Refactored extract_histograms.py to enable better reuse.

Added comments and forced reformatting multi-line summary, detail etc. fields into a single-line text. BUG= Review URL: https://chromiumcodereview.appspot.com/23216002 git-svn-id: svn://svn.chromium.org/chrome/trunk/src@218043 0039d316-1c4b-4281-b951-d872f2087c98
author: motek@chromium.org <motek@chromium.org@0039d316-1c4b-4281-b951-d872f2087c98> 2013-08-16 17:47:29 +0000
committer: motek@chromium.org <motek@chromium.org@0039d316-1c4b-4281-b951-d872f2087c98> 2013-08-16 17:47:29 +0000
commit: e716a1e15da6992d847135c3d9ba6248deb4dadd (patch)
tree: 5bd14cf93f041dc44e1ae240ce4de0b218bac698 /tools
parent: 2767c0fdebbc6b0ee7220fbf4037203cea3ed359 (diff)
download: chromium_src-e716a1e15da6992d847135c3d9ba6248deb4dadd.zip
chromium_src-e716a1e15da6992d847135c3d9ba6248deb4dadd.tar.gz
chromium_src-e716a1e15da6992d847135c3d9ba6248deb4dadd.tar.bz2
1 files changed, 101 insertions, 48 deletions
diff --git a/tools/metrics/histograms/extract_histograms.py b/tools/metrics/histograms/extract_histograms.py
index 1ba030c..6203e3b 100644
--- a/tools/metrics/histograms/extract_histograms.py
+++ b/tools/metrics/histograms/extract_histograms.py
@@ -66,13 +66,23 @@ class Error(Exception):
   pass
 
 
-def JoinChildNodes(tag):
-  return ''.join([c.toxml() for c in tag.childNodes]).strip()
+def _JoinChildNodes(tag):
+  """Join child nodes into a single text.
 
+  Applicable to leafs like 'summary' and 'detail'.
 
-def NormalizeAttributeValue(s):
-  """Normalizes an attribute value (which might be wrapped over multiple lines)

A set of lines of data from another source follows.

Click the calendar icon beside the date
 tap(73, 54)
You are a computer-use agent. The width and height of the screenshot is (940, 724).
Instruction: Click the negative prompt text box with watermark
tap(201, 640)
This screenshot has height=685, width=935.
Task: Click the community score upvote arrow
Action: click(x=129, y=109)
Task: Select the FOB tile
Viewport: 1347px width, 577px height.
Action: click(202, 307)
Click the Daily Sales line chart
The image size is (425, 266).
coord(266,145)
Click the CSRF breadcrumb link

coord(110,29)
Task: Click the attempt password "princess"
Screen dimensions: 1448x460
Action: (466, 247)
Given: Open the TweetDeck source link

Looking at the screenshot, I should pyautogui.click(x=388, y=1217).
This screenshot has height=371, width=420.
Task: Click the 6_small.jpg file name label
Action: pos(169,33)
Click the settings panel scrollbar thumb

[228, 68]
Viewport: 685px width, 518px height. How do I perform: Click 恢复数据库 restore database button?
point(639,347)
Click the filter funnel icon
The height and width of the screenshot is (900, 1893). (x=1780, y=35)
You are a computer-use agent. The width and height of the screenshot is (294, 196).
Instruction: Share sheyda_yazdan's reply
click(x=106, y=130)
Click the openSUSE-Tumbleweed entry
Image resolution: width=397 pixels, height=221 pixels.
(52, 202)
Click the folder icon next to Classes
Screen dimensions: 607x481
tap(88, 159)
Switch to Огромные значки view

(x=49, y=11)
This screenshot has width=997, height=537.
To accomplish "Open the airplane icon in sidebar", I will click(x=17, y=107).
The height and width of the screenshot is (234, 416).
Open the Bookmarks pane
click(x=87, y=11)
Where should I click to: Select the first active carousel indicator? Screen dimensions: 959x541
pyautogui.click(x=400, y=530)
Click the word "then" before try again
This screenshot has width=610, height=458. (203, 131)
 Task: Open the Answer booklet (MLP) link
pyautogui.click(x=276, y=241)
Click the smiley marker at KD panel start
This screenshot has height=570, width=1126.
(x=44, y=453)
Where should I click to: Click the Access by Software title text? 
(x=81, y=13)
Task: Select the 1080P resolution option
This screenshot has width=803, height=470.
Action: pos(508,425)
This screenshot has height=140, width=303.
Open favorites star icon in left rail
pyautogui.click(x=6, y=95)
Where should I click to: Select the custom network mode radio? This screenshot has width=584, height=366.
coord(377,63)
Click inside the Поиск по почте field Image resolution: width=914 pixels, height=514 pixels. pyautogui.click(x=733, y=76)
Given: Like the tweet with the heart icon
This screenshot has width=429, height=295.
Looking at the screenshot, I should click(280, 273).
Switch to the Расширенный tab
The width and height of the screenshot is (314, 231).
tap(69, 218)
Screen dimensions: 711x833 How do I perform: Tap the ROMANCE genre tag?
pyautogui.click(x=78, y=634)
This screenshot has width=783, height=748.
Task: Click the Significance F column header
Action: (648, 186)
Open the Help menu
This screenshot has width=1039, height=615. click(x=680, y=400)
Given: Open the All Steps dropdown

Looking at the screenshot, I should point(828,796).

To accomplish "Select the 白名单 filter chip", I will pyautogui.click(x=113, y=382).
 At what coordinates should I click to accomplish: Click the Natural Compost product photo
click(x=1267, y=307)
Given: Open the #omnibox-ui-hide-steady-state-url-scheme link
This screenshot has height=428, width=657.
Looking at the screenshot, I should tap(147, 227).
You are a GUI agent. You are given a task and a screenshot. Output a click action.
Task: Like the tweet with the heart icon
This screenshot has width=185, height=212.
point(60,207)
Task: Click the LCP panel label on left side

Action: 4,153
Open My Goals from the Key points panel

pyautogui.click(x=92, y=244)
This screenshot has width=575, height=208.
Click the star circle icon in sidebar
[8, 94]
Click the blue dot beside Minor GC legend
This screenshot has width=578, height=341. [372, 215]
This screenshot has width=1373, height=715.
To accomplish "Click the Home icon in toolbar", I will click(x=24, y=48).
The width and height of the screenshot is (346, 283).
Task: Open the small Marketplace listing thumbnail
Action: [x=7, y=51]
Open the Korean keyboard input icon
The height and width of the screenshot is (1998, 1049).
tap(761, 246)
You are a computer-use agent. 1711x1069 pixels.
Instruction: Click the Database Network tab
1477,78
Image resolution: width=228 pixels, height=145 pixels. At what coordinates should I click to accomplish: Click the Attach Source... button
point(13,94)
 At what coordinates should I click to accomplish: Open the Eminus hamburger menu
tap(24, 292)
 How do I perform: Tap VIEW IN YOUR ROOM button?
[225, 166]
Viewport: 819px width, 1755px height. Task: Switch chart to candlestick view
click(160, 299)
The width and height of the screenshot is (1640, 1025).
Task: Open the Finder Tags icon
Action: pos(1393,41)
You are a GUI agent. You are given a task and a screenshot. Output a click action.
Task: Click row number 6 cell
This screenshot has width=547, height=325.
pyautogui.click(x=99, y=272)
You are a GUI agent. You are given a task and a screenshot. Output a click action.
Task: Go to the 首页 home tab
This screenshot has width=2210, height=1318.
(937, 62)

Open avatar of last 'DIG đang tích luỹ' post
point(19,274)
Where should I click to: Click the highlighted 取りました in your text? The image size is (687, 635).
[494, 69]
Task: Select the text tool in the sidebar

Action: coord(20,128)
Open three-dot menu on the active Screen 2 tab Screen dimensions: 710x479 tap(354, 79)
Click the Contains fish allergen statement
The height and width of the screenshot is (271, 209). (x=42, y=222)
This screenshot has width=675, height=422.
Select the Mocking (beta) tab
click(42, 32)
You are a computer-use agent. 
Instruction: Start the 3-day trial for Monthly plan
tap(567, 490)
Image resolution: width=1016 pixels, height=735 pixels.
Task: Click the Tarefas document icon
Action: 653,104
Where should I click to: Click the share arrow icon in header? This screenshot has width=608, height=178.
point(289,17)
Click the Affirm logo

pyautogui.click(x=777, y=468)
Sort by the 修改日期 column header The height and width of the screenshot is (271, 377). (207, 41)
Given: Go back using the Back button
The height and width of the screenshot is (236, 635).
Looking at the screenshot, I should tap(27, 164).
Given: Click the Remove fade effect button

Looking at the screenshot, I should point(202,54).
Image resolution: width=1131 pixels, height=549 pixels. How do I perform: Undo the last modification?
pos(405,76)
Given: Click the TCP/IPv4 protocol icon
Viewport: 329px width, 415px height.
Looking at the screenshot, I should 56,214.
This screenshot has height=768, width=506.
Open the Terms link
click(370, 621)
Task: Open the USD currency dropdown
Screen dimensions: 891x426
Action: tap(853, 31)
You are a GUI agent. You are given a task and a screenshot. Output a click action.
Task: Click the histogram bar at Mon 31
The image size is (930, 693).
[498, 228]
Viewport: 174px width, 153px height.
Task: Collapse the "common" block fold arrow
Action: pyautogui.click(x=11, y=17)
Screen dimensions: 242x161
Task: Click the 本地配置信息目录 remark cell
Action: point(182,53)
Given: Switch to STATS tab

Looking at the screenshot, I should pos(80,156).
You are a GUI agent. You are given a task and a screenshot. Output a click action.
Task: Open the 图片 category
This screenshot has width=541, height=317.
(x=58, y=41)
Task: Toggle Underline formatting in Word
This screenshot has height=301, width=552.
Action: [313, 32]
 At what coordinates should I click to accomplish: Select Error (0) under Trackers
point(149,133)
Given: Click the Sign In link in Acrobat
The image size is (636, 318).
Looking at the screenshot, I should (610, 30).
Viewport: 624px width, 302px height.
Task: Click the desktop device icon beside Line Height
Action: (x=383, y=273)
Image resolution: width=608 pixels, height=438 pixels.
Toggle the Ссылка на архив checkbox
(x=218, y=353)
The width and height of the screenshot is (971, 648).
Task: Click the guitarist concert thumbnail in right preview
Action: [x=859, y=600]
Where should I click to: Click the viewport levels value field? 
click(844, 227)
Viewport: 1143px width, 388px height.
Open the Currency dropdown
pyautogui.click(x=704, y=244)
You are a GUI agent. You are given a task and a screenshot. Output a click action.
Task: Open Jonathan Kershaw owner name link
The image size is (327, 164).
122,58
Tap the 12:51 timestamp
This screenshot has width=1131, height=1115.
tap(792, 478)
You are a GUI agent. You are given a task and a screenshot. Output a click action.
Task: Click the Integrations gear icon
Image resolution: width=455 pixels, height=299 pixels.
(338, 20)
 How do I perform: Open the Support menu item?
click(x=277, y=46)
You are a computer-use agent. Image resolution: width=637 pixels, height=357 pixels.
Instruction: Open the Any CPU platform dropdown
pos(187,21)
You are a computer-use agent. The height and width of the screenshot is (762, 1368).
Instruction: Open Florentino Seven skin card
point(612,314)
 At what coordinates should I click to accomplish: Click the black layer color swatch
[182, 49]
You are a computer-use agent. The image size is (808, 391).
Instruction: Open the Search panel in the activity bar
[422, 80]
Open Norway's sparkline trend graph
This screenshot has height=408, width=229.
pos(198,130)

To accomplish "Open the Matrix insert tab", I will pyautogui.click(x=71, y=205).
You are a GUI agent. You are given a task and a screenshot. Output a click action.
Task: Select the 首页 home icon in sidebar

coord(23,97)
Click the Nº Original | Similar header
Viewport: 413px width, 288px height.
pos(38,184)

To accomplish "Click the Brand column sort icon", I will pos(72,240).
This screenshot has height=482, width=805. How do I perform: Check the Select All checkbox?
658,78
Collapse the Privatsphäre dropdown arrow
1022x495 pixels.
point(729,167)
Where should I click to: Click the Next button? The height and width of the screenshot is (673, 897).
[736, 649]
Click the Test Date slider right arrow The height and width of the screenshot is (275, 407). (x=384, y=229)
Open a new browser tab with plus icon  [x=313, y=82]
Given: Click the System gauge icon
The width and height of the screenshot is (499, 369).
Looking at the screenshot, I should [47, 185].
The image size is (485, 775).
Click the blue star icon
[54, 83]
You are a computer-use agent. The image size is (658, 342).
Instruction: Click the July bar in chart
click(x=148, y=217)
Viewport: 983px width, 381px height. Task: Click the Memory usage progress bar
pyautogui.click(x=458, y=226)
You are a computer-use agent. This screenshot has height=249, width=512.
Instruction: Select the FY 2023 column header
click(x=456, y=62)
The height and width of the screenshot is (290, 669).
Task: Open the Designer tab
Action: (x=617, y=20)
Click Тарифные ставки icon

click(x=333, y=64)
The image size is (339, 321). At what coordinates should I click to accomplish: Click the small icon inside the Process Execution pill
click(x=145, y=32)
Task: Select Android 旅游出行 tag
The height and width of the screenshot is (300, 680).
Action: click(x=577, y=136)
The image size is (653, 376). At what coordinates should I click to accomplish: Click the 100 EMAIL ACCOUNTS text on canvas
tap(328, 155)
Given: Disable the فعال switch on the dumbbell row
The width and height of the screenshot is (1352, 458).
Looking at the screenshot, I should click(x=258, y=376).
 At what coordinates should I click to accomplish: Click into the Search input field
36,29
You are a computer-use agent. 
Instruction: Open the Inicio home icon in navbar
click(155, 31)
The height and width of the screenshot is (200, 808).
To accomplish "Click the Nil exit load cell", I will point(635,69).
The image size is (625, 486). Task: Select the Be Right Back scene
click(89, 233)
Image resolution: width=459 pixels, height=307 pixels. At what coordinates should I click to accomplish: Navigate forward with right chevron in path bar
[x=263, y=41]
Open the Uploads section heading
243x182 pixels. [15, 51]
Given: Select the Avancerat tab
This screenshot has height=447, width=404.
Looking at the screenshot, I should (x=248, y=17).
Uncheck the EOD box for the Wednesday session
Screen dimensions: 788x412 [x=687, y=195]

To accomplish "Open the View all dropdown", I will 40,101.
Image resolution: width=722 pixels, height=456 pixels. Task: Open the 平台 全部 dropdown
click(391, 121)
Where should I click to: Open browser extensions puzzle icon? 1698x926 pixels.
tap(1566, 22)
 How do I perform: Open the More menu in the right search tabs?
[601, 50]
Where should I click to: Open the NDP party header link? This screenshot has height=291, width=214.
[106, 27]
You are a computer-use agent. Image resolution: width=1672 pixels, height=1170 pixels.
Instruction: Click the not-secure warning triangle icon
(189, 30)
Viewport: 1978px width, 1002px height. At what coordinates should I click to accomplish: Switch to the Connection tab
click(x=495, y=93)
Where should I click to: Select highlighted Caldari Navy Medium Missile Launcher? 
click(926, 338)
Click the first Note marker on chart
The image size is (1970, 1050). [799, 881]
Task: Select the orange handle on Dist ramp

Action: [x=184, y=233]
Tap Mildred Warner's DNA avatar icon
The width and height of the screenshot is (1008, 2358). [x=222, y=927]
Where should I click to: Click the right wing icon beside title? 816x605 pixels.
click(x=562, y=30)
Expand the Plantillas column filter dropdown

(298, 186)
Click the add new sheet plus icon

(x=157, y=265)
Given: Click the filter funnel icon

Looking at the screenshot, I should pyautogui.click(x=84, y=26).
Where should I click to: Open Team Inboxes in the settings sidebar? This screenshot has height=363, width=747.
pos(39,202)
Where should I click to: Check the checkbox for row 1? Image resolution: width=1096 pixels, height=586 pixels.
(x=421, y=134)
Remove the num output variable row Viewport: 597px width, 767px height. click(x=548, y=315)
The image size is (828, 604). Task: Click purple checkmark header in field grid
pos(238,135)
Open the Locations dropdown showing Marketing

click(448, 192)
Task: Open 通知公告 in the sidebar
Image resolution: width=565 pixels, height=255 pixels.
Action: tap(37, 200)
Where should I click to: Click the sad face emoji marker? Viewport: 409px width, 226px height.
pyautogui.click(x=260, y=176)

-  by replacing each whitespace sequence with a single space.
+  Args:
+    tag: parent node
+
+  Returns:
+    a string with concatenated nodes' text representation.
+  """
+  return ''.join(c.toxml() for c in tag.childNodes).strip()
+
+
+def _NormalizeString(s):
+  """Normalizes a string (possibly of multiple lines) by replacing each
+  whitespace sequence with a single space.
 
   Args:
     s: The string to normalize, e.g. '  \n a  b c\n d  '
@@ -83,7 +93,7 @@ def NormalizeAttributeValue(s):
   return ' '.join(s.split())
 
 
-def NormalizeAllAttributeValues(node):
+def _NormalizeAllAttributeValues(node):
   """Recursively normalizes all tag attribute values in the given tree.
 
   Args:
@@ -94,10 +104,9 @@ def NormalizeAllAttributeValues(node):
   """
   if node.nodeType == xml.dom.minidom.Node.ELEMENT_NODE:
     for a in node.attributes.keys():
-      node.attributes[a].value = NormalizeAttributeValue(
-        node.attributes[a].value)
+      node.attributes[a].value = _NormalizeString(node.attributes[a].value)
 
-  for c in node.childNodes: NormalizeAllAttributeValues(c)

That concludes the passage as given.